Selecting his Knives in the same manner he chose to silkscreen his Guns, Warhol first began photographing exotic knives and daggers, which he gained access to through Chris Stein from the band Blondie. However, upon reviewing these photographs, Warhol asked Jay Shriver, his new art assistant, to buy some ordinary kitchen knives from a restaurant-supply shop on Bowery St. in New York. Jay selected a set of Galaxy 8-inch slicers. Drawn to the sheer malice of their immediacy and availability, Warhol's particular choice of knives reflects his devotion to the ubiquity and banality of certain images. Instead of photographing the eccentric blade, "he chose the common object, considered by most of us as nothing special, and elevat[es] it to art Kitchen knives never looked more interesting and beautiful" (V. Fremont, "Galaxy 8" Slicer," Andy Warhol: Knives, op. cit., p. 21).
Exhibited at the often cited solo-exhibition at the Fernando Vijande Galeria in Madrid, this infamous show, which paired Warhol's threatening Guns and Knives with his Cross paintings, was Warhol's first exhibition in post-Franco Spain. Speaking to the world about violence and religion, the unholy trinity of objects succinctly evoked a new way of interpreting one of Warhol's most recurrent themes, the dark side of life and ultimately death. Coming directly from this celebrated exhibition, it is no accident that Knives, like the Guns, could be exhibited the way they were in Spain, with the crosses, instantly conjuring up the kind of populist religious slogan, 'Heaven and Hell are Just One Breath Away,' that Warhol would in fact transcribe in a drawing in the 1980s, just one year before his own death.

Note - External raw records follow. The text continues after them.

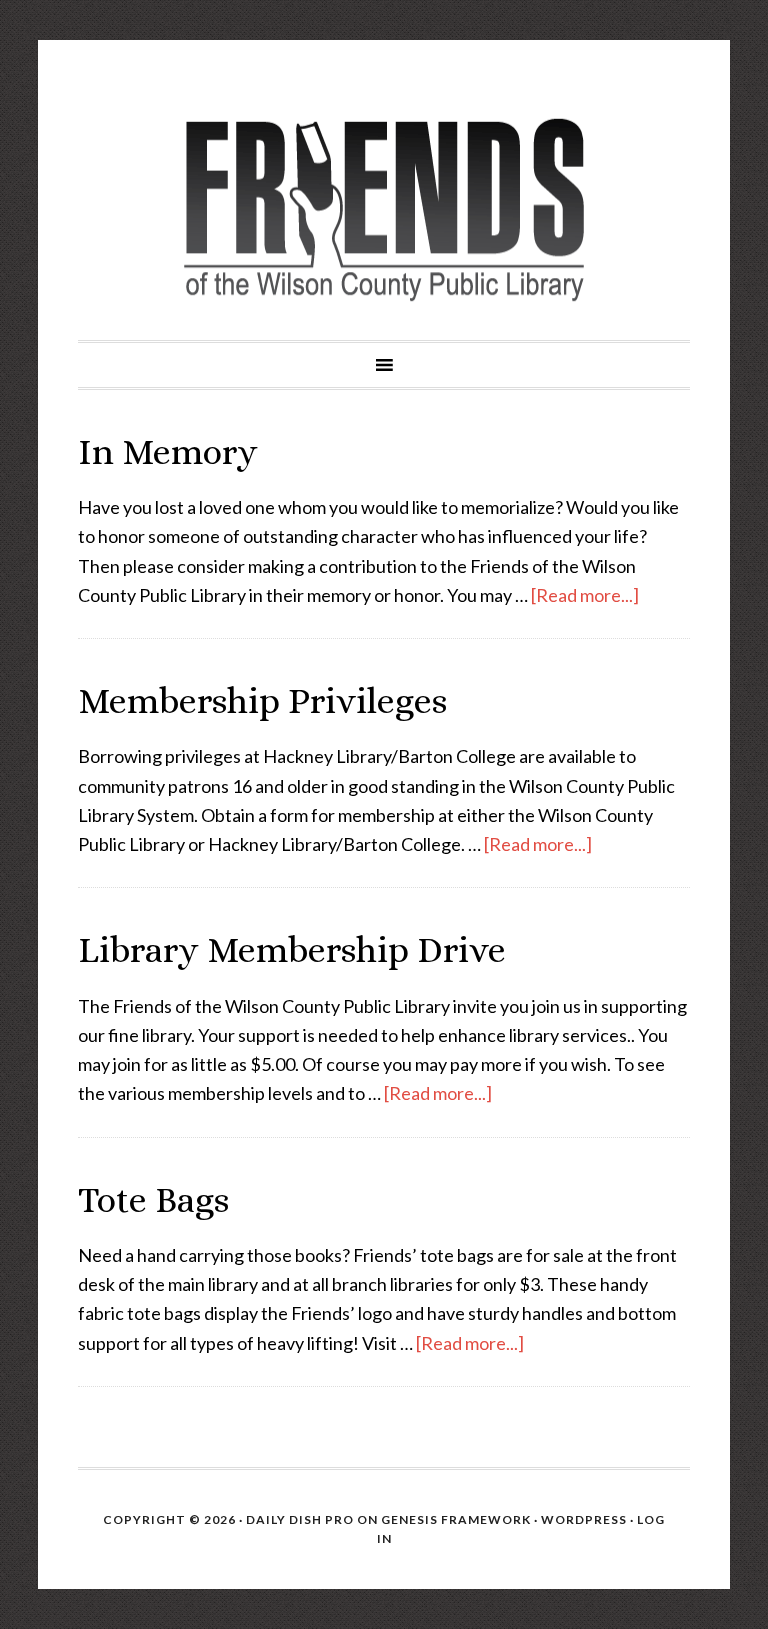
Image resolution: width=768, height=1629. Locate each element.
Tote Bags (153, 1199)
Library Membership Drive (292, 949)
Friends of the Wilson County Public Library (384, 210)
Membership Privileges (262, 700)
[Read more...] (585, 595)
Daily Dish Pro (300, 1519)
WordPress (584, 1519)
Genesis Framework (456, 1519)
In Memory (168, 451)
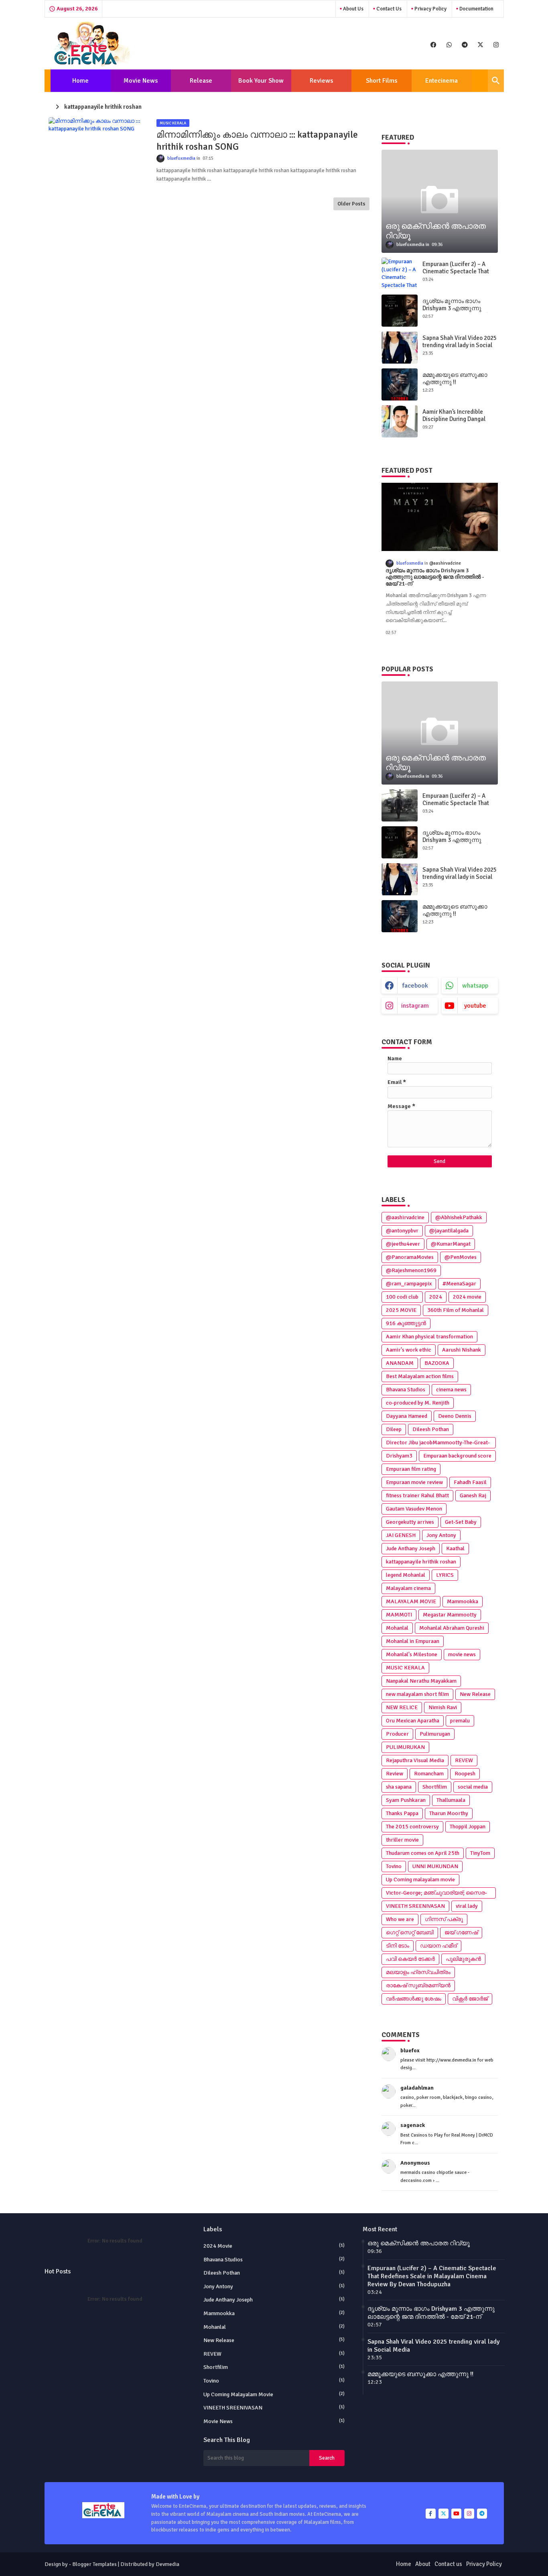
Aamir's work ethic (408, 1349)
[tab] (81, 80)
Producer (397, 1733)
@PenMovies (460, 1257)
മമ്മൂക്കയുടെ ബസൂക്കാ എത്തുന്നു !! (454, 378)
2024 (435, 1296)
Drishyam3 (399, 1455)
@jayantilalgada (449, 1230)
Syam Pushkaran (406, 1800)
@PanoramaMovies (410, 1257)
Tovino (394, 1866)
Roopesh (465, 1773)
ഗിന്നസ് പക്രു (444, 1919)
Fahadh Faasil (470, 1482)
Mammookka (462, 1601)
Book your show (261, 81)
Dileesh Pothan (430, 1429)
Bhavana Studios (405, 1389)
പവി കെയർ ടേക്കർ (410, 1959)
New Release (475, 1694)
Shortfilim (434, 1786)
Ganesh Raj (473, 1495)
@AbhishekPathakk (458, 1217)
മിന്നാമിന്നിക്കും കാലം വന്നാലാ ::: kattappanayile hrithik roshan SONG (257, 140)
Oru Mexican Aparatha (412, 1720)
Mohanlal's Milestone (411, 1654)
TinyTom (480, 1853)
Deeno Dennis (454, 1416)
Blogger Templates (94, 2564)
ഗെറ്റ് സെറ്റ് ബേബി (410, 1932)
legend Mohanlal (405, 1575)
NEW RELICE (402, 1707)
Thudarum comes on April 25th (422, 1853)
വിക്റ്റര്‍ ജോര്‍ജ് (470, 1998)
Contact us (388, 9)
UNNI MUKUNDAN (435, 1866)
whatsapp (475, 986)
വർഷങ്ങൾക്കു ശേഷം (413, 1998)
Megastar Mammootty (450, 1614)
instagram (415, 1006)
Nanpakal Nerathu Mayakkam (421, 1680)
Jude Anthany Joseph (410, 1548)
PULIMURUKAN (405, 1747)
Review (394, 1773)
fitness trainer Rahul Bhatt (417, 1495)
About (422, 2564)
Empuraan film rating (411, 1469)
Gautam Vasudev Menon (414, 1508)
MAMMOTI (399, 1614)
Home (80, 81)
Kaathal (455, 1548)
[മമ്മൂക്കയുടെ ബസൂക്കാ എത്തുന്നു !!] (400, 384)
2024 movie (467, 1296)
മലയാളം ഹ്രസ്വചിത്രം (418, 1972)
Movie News (141, 81)
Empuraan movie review (414, 1482)
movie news (462, 1654)
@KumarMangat (451, 1243)
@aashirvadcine (405, 1217)
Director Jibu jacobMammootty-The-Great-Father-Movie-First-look (438, 1443)
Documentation (475, 9)
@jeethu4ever (403, 1243)
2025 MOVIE (401, 1310)
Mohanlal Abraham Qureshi (451, 1627)
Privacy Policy (430, 9)
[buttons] (433, 44)
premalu (460, 1720)
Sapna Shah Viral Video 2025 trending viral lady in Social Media (459, 345)
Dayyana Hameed (406, 1416)
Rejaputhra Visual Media (415, 1760)
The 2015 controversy (412, 1826)
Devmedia (167, 2564)
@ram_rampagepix (409, 1283)
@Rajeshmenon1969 (411, 1270)
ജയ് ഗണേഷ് (461, 1932)
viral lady (467, 1906)
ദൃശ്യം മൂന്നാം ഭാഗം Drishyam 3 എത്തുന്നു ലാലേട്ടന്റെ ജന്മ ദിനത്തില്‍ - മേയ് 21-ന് (458, 311)
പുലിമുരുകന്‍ (463, 1959)
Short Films (381, 81)
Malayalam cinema (408, 1588)
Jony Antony (441, 1535)
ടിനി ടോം (397, 1945)
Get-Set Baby (461, 1522)
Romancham (429, 1773)
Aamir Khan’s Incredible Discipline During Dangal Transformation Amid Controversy (453, 422)
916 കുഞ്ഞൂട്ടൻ (406, 1323)
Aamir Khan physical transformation (429, 1336)
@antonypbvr (402, 1230)
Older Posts (351, 204)
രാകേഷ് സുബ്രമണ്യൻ (418, 1985)
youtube (475, 1006)
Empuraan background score (457, 1455)
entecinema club (441, 84)
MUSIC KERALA (405, 1667)
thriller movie (402, 1839)
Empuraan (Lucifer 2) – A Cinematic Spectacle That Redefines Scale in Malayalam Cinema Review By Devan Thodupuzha (431, 2276)
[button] (496, 81)
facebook (415, 986)
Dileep (394, 1429)
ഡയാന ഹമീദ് (438, 1945)
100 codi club (402, 1296)
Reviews (321, 81)
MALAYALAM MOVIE (411, 1601)
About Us (352, 9)
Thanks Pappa (402, 1813)
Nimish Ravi (442, 1707)
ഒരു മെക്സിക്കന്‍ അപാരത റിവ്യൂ (418, 2243)
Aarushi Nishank (461, 1349)
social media (473, 1786)
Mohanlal (397, 1627)
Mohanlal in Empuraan (412, 1641)
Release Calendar (198, 84)
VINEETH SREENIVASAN (415, 1906)
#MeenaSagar (459, 1283)
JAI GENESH (401, 1535)
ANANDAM (400, 1363)
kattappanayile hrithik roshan (421, 1561)
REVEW (464, 1760)
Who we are (400, 1919)
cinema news (451, 1389)
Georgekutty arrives (410, 1522)
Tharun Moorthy (448, 1813)
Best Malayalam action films (420, 1376)
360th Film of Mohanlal (455, 1310)
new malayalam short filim (417, 1694)
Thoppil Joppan (467, 1826)
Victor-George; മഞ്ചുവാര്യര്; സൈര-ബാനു (436, 1894)
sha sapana (399, 1786)
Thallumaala (450, 1800)
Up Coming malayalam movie (420, 1879)
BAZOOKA (436, 1363)
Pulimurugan (435, 1733)
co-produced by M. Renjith (417, 1402)
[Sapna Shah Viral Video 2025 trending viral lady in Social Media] (400, 347)
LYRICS (445, 1575)
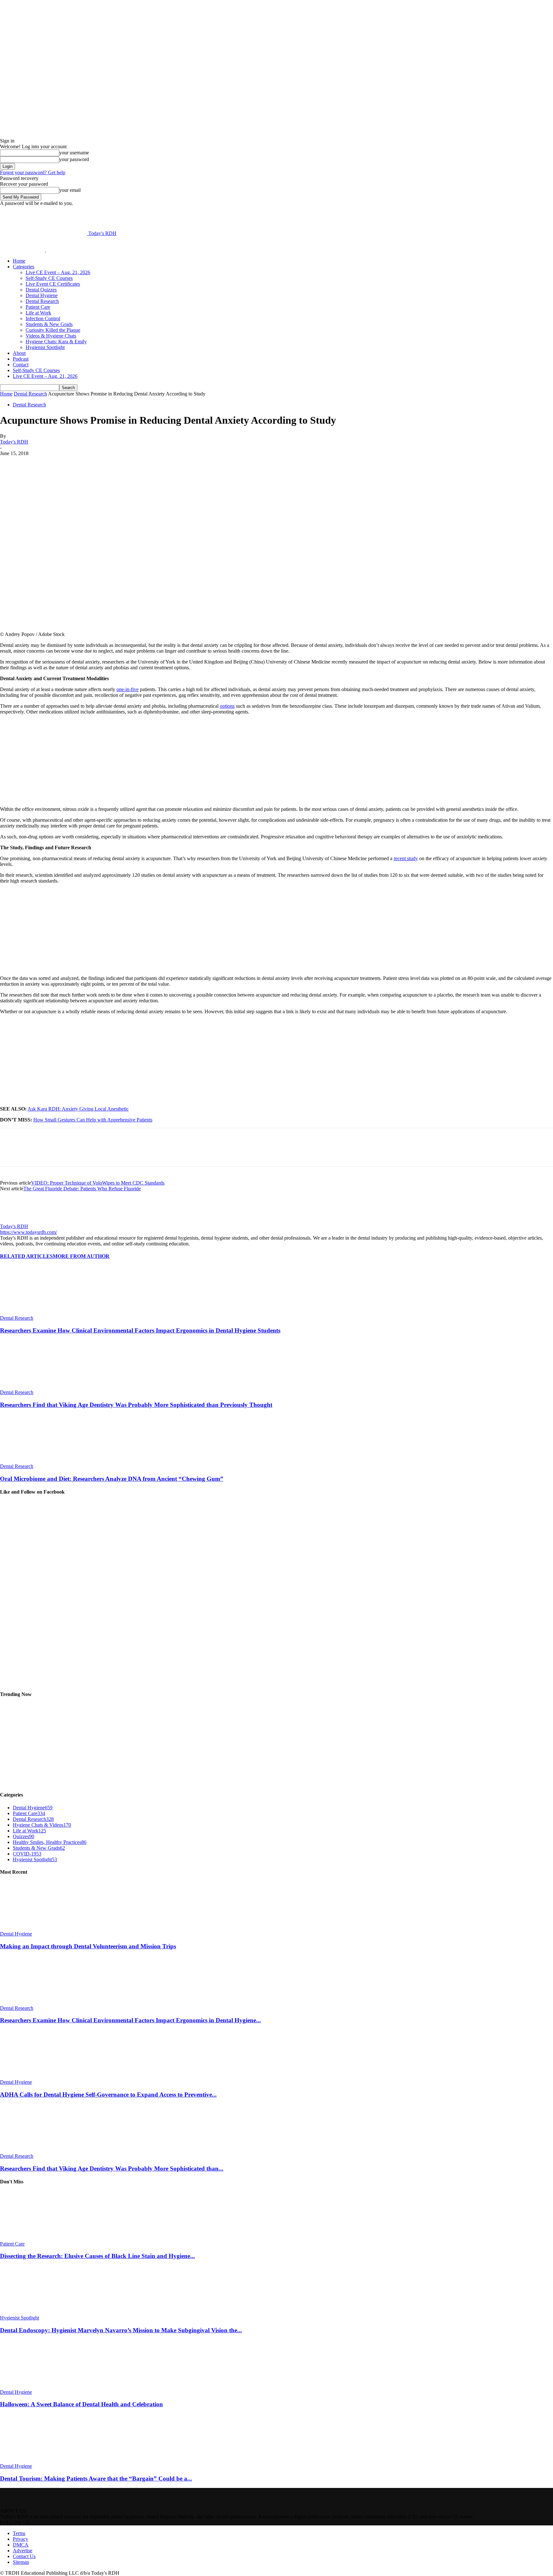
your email (70, 190)
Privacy (20, 2539)
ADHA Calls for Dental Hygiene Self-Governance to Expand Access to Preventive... (108, 2094)
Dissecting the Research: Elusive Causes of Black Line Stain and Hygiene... (97, 2256)
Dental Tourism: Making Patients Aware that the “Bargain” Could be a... (96, 2478)
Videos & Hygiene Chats (51, 335)
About (19, 353)
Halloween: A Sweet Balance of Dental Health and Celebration (81, 2404)
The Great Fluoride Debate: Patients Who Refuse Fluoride (82, 1188)
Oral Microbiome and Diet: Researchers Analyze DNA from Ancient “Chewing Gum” (111, 1478)
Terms (19, 2533)
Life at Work (38, 312)
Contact (20, 364)
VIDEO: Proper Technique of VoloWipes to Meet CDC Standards (97, 1183)
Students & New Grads (49, 324)
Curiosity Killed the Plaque (53, 330)
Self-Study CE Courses (49, 278)
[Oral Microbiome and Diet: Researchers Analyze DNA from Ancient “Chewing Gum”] (35, 1460)
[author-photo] (15, 1220)
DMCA (20, 2544)
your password (74, 159)
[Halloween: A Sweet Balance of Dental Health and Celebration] (35, 2386)
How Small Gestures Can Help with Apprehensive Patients (92, 1119)
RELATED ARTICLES (26, 1256)
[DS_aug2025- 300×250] (48, 798)
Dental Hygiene (42, 295)
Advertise (22, 2550)
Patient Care (38, 307)
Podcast (20, 359)
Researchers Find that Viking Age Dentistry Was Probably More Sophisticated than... (111, 2168)
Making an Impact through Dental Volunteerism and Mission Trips (88, 1946)
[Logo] (23, 250)
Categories (23, 266)
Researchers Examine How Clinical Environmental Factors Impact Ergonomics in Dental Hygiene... (130, 2020)
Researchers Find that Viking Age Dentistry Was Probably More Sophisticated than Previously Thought (136, 1404)
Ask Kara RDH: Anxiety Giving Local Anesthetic (78, 1109)
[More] (161, 463)
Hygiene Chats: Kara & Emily (56, 341)
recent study (406, 858)
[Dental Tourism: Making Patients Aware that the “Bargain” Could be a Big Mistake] (35, 2460)
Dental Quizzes (41, 289)
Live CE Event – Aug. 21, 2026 (58, 272)
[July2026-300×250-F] (48, 967)
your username (74, 152)
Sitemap (21, 2562)
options (227, 706)
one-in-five (127, 689)
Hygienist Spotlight (45, 347)
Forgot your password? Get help (32, 172)
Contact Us (24, 2556)
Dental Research (42, 301)
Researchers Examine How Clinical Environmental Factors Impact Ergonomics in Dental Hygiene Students (140, 1330)
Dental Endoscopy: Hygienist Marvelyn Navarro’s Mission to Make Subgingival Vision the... (121, 2330)
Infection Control (43, 318)
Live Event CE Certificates (53, 284)
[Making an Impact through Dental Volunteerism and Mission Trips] (35, 1928)
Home (19, 261)
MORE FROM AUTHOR (81, 1256)
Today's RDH (14, 441)
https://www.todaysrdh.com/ (28, 1232)
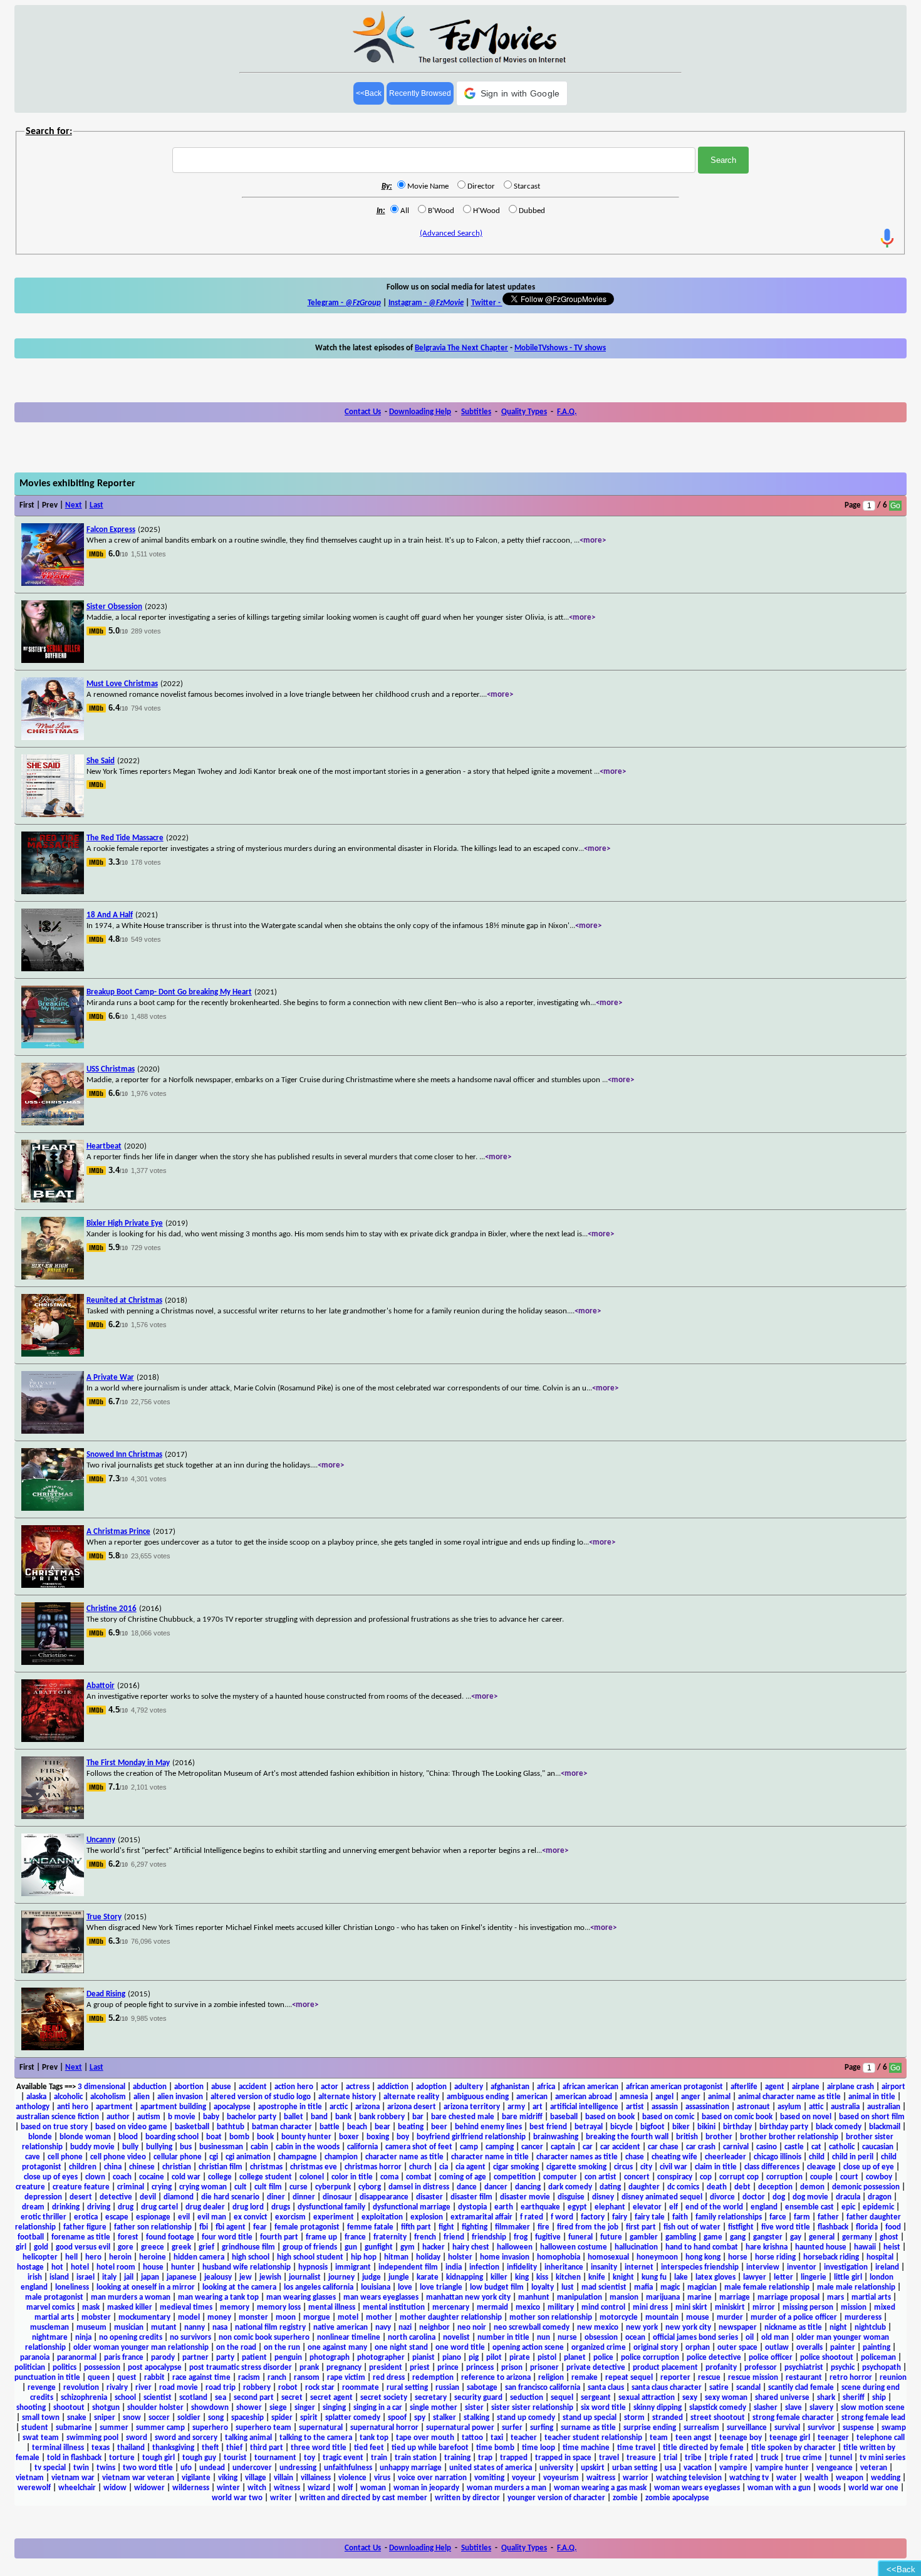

Conjuring impressions of his early work, we find a thematic unity in his dark undertones: Marilyn Monroe, car crashes, electric chairs, knives, and many other subjects of Warhol's work all demonstrate his tendency towards tragedy. For, in the end, tragic images leave an indelible mark on the human consciousness. Their power is haunting, and their proclivity staying with us makes tragic images all the more suitable for immortalization in artistic form. Knives is a strict reminder that Warhol's work is firmly rooted in the facts of American life and death that never stop nourishing his documentary eye and visionary nature.